Stored data
○ ○ ○ ○ ○ ○ ○

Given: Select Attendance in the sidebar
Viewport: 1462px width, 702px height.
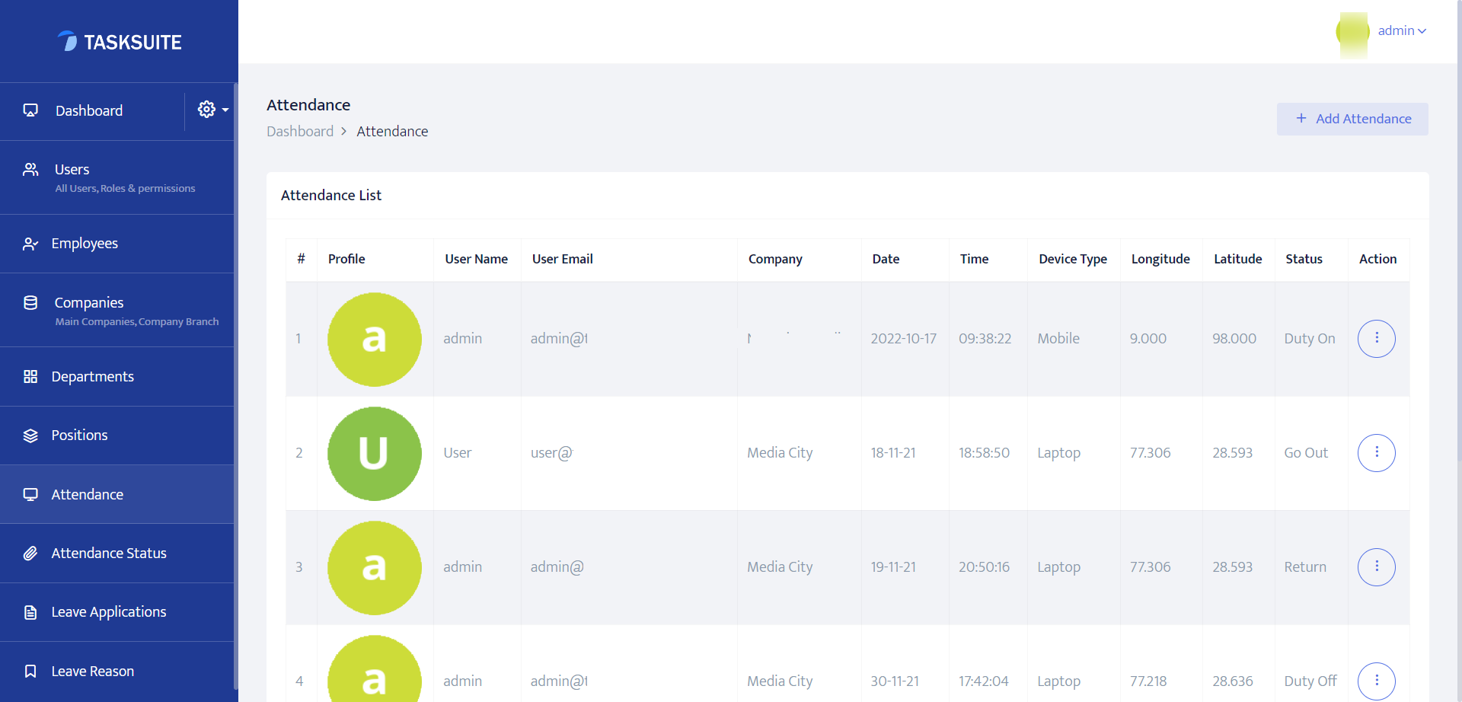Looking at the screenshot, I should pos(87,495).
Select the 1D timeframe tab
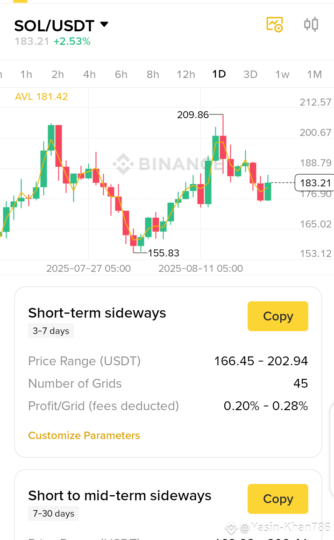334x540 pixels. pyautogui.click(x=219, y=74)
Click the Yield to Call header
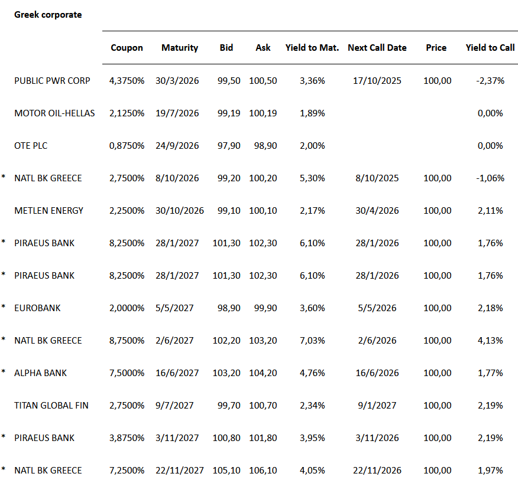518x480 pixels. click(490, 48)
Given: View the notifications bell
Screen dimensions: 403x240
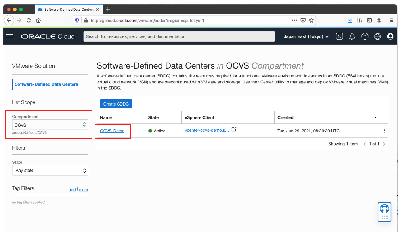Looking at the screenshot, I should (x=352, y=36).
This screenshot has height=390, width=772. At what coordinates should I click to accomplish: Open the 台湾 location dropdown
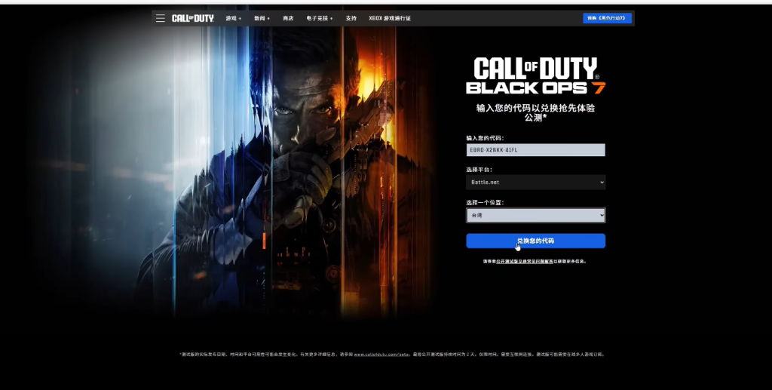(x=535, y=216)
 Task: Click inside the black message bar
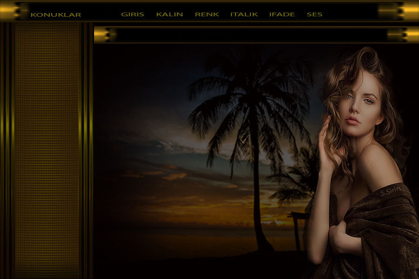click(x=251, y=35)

○ ○ ○ ○ ○ ○ ○

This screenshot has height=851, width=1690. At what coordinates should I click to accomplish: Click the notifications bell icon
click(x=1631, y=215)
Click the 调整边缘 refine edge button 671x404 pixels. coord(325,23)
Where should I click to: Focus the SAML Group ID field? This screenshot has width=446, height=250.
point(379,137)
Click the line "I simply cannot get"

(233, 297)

○ ○ ○ ○ ○ ○ ○

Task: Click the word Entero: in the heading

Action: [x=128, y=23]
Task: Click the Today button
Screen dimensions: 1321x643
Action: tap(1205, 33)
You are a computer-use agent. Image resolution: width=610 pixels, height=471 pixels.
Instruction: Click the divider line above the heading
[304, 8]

○ ○ ○ ○ ○ ○ ○

The task:
Show every line from the entries above in which "button" appears.

Answer box:
Click the 调整边缘 refine edge button 671x404 pixels. coord(325,23)
Task: Click the Today button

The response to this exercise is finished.